Task statement –
Starting at the line that contains "Where should I click to: Open the derby", output each line through the end of the data exactly, and nothing more.

== Data excerpts

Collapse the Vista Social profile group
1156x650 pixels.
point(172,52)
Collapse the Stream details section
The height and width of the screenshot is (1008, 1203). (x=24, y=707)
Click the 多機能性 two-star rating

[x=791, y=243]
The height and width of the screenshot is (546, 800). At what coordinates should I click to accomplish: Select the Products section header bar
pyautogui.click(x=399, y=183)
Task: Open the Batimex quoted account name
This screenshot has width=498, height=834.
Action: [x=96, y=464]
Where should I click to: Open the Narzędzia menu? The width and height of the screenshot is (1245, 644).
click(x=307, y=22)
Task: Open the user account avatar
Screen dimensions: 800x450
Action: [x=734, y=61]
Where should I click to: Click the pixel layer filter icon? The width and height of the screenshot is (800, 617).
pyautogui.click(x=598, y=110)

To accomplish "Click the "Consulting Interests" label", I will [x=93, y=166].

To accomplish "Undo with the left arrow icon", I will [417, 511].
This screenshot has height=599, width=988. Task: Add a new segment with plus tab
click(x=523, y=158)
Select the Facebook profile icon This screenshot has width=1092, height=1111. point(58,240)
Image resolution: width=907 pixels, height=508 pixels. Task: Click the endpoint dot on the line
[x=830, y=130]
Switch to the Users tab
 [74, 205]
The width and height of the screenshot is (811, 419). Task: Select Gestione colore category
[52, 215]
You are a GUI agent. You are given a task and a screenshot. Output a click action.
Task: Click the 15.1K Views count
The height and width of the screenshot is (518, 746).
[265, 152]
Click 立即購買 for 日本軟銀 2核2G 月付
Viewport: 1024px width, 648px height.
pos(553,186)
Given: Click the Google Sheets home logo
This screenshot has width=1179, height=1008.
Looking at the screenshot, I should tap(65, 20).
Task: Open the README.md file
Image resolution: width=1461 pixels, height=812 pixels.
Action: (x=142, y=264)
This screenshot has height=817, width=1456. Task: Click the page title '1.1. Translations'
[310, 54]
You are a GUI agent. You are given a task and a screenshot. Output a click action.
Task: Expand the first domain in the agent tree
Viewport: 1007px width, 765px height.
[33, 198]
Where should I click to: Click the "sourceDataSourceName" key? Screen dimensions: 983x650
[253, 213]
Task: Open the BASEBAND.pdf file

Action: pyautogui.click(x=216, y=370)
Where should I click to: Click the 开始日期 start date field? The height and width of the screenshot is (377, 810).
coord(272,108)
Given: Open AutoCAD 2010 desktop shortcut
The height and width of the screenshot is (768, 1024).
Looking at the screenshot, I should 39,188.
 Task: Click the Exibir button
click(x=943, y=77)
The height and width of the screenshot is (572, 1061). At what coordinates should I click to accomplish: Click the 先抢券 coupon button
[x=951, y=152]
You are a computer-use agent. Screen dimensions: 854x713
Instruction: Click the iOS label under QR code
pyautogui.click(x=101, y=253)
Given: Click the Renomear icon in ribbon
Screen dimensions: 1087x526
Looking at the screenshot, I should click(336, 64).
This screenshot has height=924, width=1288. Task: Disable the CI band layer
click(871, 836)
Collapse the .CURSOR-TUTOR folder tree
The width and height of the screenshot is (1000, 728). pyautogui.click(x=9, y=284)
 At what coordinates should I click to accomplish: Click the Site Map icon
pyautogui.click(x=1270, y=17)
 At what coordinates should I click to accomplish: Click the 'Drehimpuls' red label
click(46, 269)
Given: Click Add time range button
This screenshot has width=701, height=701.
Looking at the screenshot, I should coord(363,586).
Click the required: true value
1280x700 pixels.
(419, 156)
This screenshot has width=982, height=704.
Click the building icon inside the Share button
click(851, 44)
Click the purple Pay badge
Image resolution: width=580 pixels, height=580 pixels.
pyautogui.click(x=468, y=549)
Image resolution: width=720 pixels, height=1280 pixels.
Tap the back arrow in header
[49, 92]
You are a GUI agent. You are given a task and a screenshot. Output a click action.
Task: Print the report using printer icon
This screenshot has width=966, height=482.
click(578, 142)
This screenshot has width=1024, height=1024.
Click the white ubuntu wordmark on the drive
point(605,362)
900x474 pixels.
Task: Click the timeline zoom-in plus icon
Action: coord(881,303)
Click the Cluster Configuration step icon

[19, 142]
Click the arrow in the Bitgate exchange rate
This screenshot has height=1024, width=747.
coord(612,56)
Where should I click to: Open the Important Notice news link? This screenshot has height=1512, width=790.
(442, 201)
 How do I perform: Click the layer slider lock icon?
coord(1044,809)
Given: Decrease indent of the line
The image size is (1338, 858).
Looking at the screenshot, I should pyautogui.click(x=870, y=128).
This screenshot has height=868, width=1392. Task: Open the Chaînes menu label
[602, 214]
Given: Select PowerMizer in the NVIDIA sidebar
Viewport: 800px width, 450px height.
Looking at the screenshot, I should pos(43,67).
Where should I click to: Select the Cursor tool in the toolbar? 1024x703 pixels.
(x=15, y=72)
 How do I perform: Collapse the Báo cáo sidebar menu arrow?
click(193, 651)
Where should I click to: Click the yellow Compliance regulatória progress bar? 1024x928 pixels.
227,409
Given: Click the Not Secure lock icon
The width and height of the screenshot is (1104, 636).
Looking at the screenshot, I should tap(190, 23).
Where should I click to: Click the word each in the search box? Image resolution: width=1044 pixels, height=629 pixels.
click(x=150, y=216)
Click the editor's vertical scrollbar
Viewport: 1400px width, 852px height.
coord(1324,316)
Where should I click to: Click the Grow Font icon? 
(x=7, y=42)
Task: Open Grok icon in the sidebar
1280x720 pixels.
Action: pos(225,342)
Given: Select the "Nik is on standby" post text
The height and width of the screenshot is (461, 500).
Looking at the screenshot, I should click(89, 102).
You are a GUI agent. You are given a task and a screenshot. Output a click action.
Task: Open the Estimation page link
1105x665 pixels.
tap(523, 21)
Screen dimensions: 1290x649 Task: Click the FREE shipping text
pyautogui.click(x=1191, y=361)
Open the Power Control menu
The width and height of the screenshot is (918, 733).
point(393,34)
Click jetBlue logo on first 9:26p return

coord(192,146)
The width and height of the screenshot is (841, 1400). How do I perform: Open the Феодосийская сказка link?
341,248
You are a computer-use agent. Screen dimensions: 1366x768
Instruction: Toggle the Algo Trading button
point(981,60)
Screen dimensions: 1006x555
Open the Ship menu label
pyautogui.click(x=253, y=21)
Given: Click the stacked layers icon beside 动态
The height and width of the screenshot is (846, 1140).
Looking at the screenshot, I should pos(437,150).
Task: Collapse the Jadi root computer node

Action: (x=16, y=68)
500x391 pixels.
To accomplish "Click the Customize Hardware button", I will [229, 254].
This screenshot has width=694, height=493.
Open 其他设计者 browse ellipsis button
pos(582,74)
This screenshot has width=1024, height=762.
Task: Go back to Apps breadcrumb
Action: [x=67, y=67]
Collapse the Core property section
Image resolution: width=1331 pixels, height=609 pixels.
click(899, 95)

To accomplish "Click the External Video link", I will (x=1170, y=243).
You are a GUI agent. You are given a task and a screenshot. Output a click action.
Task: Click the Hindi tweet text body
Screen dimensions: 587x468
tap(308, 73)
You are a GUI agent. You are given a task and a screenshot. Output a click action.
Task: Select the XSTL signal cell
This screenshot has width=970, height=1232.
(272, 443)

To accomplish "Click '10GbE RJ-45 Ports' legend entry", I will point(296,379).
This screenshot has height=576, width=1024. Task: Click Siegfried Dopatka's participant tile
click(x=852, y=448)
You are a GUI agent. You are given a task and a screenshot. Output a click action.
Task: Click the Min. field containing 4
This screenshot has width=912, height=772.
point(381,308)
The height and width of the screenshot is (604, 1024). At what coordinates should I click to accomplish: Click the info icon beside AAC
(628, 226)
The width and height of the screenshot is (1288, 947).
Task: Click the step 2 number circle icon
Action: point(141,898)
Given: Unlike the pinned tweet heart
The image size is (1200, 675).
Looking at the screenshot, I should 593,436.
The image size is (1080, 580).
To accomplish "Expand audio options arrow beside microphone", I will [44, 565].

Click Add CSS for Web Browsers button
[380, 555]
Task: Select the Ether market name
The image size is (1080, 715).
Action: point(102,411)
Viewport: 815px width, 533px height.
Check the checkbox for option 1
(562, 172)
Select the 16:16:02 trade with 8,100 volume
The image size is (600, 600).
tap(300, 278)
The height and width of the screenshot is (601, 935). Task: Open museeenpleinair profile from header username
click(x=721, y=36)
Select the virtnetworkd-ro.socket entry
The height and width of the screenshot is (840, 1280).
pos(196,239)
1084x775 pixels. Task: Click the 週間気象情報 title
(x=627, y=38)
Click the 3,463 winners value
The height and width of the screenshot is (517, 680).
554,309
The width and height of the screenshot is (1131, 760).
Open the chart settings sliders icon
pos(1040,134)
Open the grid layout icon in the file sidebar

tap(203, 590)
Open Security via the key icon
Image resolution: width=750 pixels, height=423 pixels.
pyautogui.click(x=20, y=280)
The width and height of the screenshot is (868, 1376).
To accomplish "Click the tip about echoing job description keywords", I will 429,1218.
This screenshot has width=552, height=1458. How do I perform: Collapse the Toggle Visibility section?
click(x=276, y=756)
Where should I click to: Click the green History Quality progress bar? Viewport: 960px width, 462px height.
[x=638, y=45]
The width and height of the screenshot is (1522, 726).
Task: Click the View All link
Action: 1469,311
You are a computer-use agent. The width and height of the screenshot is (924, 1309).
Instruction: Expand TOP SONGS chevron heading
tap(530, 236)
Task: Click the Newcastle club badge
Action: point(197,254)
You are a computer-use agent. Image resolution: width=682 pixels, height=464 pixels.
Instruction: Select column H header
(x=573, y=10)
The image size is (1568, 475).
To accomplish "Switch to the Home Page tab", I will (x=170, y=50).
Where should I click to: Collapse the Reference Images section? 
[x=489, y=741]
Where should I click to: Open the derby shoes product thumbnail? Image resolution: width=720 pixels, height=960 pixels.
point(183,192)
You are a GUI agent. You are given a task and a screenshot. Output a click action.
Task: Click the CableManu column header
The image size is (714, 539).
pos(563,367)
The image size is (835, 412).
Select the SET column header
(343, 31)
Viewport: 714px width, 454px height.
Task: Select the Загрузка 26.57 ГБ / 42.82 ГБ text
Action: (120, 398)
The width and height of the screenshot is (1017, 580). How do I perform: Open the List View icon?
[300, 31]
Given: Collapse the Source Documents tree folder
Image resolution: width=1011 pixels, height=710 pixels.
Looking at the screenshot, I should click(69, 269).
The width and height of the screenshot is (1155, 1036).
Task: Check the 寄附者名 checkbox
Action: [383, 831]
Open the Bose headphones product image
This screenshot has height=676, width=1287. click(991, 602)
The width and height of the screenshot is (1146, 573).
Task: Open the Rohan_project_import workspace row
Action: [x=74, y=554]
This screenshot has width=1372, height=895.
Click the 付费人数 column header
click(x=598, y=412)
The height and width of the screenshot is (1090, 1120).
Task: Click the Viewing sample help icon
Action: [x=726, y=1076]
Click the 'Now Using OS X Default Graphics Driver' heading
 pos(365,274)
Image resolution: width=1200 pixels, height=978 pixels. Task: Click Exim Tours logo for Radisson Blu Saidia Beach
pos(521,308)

====

Reply to the task –
Where should I click to: Open the derby shoes product thumbnail? Image resolution: width=720 pixels, height=960 pixels.
point(183,192)
You are a GUI agent. You are given a task and a screenshot. Output a click action.
Task: Click the CableManu column header
The image size is (714, 539).
pos(563,367)
The image size is (835, 412).
Select the SET column header
(343, 31)
Viewport: 714px width, 454px height.
Task: Select the Загрузка 26.57 ГБ / 42.82 ГБ text
Action: (120, 398)
The width and height of the screenshot is (1017, 580). How do I perform: Open the List View icon?
[300, 31]
Given: Collapse the Source Documents tree folder
Image resolution: width=1011 pixels, height=710 pixels.
Looking at the screenshot, I should click(69, 269).
The width and height of the screenshot is (1155, 1036).
Task: Check the 寄附者名 checkbox
Action: [383, 831]
Open the Bose headphones product image
This screenshot has height=676, width=1287. click(991, 602)
The width and height of the screenshot is (1146, 573).
Task: Open the Rohan_project_import workspace row
Action: [x=74, y=554]
This screenshot has width=1372, height=895.
Click the 付费人数 column header
click(x=598, y=412)
The height and width of the screenshot is (1090, 1120).
Task: Click the Viewing sample help icon
Action: [x=726, y=1076]
Click the 'Now Using OS X Default Graphics Driver' heading
 pos(365,274)
Image resolution: width=1200 pixels, height=978 pixels. Task: Click Exim Tours logo for Radisson Blu Saidia Beach
pos(521,308)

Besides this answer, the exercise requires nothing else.